To address these diverse clinical and economic demands, in their study, Balciuniene et al. [81] developed an exome sequencing (ES)-based test for pediatric epilepsy diagnosis, focusing on an initial analysis of 100 epilepsy genes. The ES-based strategy enables an easy reflex to analysis of the full exome for cases with a negative panel outcome and offers flexibility in modifying the panel’s gene content in response to new gene discoveries or clinical demands [81].

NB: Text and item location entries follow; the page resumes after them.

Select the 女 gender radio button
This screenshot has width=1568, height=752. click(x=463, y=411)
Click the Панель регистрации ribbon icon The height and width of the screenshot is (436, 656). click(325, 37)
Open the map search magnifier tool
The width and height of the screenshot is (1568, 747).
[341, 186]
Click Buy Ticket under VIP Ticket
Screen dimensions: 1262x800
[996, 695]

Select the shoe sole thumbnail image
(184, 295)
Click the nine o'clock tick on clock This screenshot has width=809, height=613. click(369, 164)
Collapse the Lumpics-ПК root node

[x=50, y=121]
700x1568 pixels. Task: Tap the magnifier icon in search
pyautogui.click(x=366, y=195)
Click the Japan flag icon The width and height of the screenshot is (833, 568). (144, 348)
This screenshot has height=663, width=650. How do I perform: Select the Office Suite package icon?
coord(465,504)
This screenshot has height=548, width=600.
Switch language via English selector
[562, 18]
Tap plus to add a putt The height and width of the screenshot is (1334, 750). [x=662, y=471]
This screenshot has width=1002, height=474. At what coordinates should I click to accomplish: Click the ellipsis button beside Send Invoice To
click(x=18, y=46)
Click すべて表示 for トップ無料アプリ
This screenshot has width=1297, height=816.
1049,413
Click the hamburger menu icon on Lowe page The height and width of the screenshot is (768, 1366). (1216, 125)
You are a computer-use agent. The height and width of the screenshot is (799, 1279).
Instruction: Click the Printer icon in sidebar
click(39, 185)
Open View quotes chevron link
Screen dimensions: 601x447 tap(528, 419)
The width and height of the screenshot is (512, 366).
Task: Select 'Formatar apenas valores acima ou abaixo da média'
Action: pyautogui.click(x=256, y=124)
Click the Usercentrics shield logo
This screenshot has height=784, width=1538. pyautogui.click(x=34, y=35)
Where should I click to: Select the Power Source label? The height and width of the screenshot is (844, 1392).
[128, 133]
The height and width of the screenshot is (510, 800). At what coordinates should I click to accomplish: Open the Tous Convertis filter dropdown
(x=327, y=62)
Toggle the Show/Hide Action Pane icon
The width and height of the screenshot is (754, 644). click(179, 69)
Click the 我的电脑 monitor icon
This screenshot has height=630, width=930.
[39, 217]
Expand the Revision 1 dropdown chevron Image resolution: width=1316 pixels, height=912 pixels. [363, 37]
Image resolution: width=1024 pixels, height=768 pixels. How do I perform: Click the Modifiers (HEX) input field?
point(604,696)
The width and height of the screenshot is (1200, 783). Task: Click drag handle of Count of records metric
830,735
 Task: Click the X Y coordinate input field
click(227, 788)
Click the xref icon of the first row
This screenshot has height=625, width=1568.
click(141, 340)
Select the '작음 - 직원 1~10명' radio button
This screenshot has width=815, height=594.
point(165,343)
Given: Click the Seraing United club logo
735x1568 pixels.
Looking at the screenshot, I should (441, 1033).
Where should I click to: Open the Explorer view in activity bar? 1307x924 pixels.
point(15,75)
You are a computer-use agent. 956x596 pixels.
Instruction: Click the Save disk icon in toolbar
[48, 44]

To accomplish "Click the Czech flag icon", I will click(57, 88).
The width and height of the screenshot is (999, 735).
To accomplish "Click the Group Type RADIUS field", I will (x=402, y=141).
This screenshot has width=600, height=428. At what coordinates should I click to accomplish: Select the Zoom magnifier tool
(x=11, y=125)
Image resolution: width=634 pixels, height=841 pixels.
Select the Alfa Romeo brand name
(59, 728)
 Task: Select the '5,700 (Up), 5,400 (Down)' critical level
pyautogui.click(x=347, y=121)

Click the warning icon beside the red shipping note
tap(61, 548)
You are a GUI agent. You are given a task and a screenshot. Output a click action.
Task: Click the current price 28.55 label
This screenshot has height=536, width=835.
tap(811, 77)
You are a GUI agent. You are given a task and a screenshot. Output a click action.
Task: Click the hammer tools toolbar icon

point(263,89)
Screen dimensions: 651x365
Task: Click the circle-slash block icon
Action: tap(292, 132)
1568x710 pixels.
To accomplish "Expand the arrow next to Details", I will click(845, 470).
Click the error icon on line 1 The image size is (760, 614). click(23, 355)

In another study including three patients, prior Sanger sequencing of peripheral blood DNA failed to identify pathogenic variants in any of the five canonical CdLS genes [82]. Subsequent analyses of blood DNA by exome sequencing (patient B) and chromosomal microarray (patients B and C) also did not reveal causative alterations. Consequently, a high-coverage NGS approach was pursued on DNA extracted from bone marrow. For this purpose, a custom AmpliSeq panel (AmpliSeq Designer, Life Technologies, Darmstadt, Germany) was designed for the Ion Torrent PGM platform that incorporated the five established CdLS genes alongside additional candidate loci. The final design was split into two libraries and covered >95% of an approximately 75 kb targeted genomic interval. In summary, these results support a substantial contribution of mosaic NIPBL mutations among individuals with classic CdLS phenotypes who were negative based on conventional Sanger sequencing of blood, or even bone marrow, DNA. Given the limited availability of patient fibroblasts in many diagnostic settings, these findings underscore the urgent need to integrate highly sensitive NGS-based methods into routine molecular diagnostics for CdLS. They therefore strongly recommend applying such mosaic-sensitive sequencing approaches for patients with a clinical diagnosis of CdLS who remain mutation-negative following standard sequencing of lymphocyte or bone marrow DNA [82].

5.2. Limits

While this review aimed to collect and summarize the available literature on the role of SMC1A, a limitation that should be acknowledged is related to the paucity of published studies, which restricts the evidence base. This inevitably narrows the scope of comparative analyses and limits the generalizability of the conclusions, underscoring the need for caution in interpreting the findings. Nevertheless, it should be noted that the pathologies discussed are rare and relatively understudied, which helps explain the limited amount of evidence available in the literature.

6. Conclusions

Variants of the SMC1A gene are associated with a broad clinical spectrum ranging from attenuated CdLS to SMC1A-related DEE. This reflects the diverse functions of the cohesin complex, which include sister-chromatid cohesion, damaged DNA repair, 3D chromatin structure, and gene expression control. Missense variants and small in-frame variants tend to have lower severity and are associated with CdLS-like features, while loss-of-function variants (nonsense, frameshift, and splicing-altering variants) are more frequent in individuals with severe neurodevelopmental disorders and early-onset refractory epilepsy. Sequence variants are not the only source of functional alteration in SMC1A. In females, the partial escape of SMC1A from XCI, together with skewed XCI, generates tissue-specific cellular mosaics that alter effective SMC1A dosage and thereby magnify interindividual phenotypic variability. From a diagnostic standpoint, the best results come from sequential multimodal analysis of XCI and allele-specific expression in women, integrated with NGS (targeted panels, exome/genome), detection of mosaic variants and copy number, and RNA-based tests involving splicing defects and XCI/allele expression dynamics. Due to the potentially tissue-limited nature of pathogenic SMC1A variants, multitissue sampling (e.g., blood plus buccal epithelium or fibroblasts) is often critical to identify low-level mosaicism, classify variants, and provide accurate counseling. In the clinical setting, supportive care remains the mainstay, with symptomatic treatment focused on seizure control, nutritional management, and multidisciplinary neurological development support. SMC1A disorders remain examples of a X-linked, dose-sensitive paradigm in which a combination of genetic lesions, epigenetic context, and tissue mosaicism converge to influence the phenotype, revealing the importance of personalized molecular diagnostics and precision in care pathways.